Amit Sharma, co-founder of ShopX. Photo courtesy of ShopX.

“So, they have the advantage of ordering more frequently and on top of it, they don’t have to step out of their store. The third big benefit is a better fill rate, which is essentially the fulfillment ratio. The fill rate of a local seller is typically 70%, as they don’t always keep the stock of all colors and the latest models, whereas our fill rate today is 97%,” Sharma explained.

Around 70% of its demand, the company said, comes from tier-2 and tier-3 cities, as retailers there face a severe lack of range in their product selection. From the very beginning, the company built its solution and formed partnerships while keeping the retailers of small towns in mind. After finding success in semi-urban towns, it ventured toward metropolitan areas. Sharma believes in cracking the difficult market first, because the transition to urban areas, where people were more likely to adopt new tech platforms in their business operations, would be smoother.

In 2018, it started selling FMCGs (fast-moving consumer goods) and staple products, and increased its client base to neighborhood stores.

Sharma said ShopX works with more than 500 major FMCG brands in addition to thousands of small and local brands. According to him, the cost of distribution in urban areas is growing at about 10% year-on-year. “Most of them don’t have a technology platform, and the ones who do use rudimentary tools. In the absence of the latest tech, they don’t have last-mile data visibility and catch problems when it’s too late,” he said.

Companies suffer from a lack of insight, which impedes their ability to launch new products or increase their fill rates.

ShopX has a product called RetailX for the brands, allowing them to manage a network of retailers. It gives them an interface that shows information about what retailers and their customers are after, and creates targeted campaigns that are aligned with the kind of demand that comes from a specific area or neighborhood.

“We give them space on the app for banners as well. If they want to do some in-shop marketing like placing physical ads, say danglers or posters, we arrange for that as well. We give them a comprehensive marketing and distribution platform,” Sharma said.

In August 2018, ShopX raised USD 35 million led by Fung Strategic Holdings to expand its footprint to 24 states by the end of the year. Currently, it serves 180,000 retailers across 460 cities, delivery one million packages per month. It has 25 delivery hubs across the country.

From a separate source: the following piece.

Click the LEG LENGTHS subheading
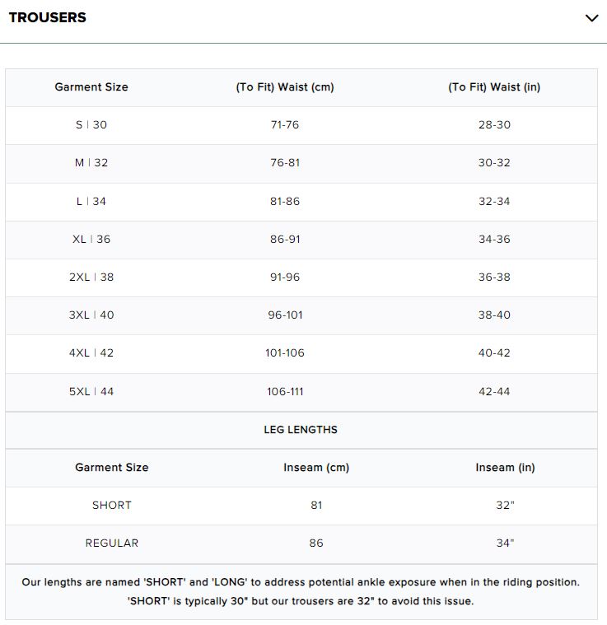This screenshot has height=625, width=607. point(301,429)
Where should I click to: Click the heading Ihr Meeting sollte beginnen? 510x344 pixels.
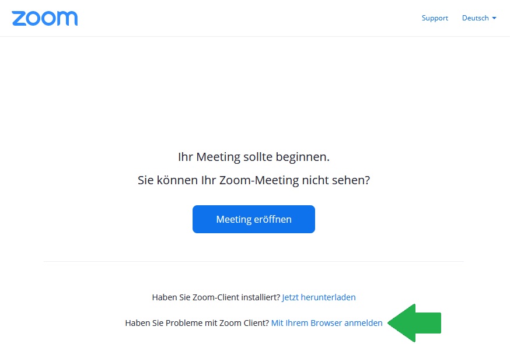[254, 157]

The company recently launched a lifestyle and clothing category as well, as it seeks higher returns than those generated by FMCGs and electronics. Sharma said this move increased its net margins by 500%.

Currently, lifestyle and apparel listings are available only to the retailers in Karnataka, and the company will launch a pilot in Maharashtra soon. “Once we reach a point where we have tested the key assumptions and figured out the market fit, we will scale it up everywhere. So, within 2020, it will become a serious business for us,” he said.

Apart from carrying new types of merchandise, ShopX began issuing loans to retailers via a partnership with LoanTap this year. It claims around 10,000 retailers have already applied for finance, LoanTap has disbursed more than INR 10 million (USD 1,400) through the ShopX platform. “Currently, we are not monetizing this. But once it reaches a certain scale, we will work on a revenue-sharing model with LoanTap,” Sharma said.

The company currently competes with a handful of companies offering similar services, but Sharma is not worried about the competition. He said it’s good to have company in this fledgling space.

“Everybody in this space is working together to build a new industry, especially when it’s so young and large. I think, in the end, there will be three big players who will control this market estimated to reach USD 60 billion in value in 2025,” he said.

This article is part of KrASIA’s “Startup Stories” series, where the writers of KrASIA speak with founders of tech companies in South and Southeast Asia.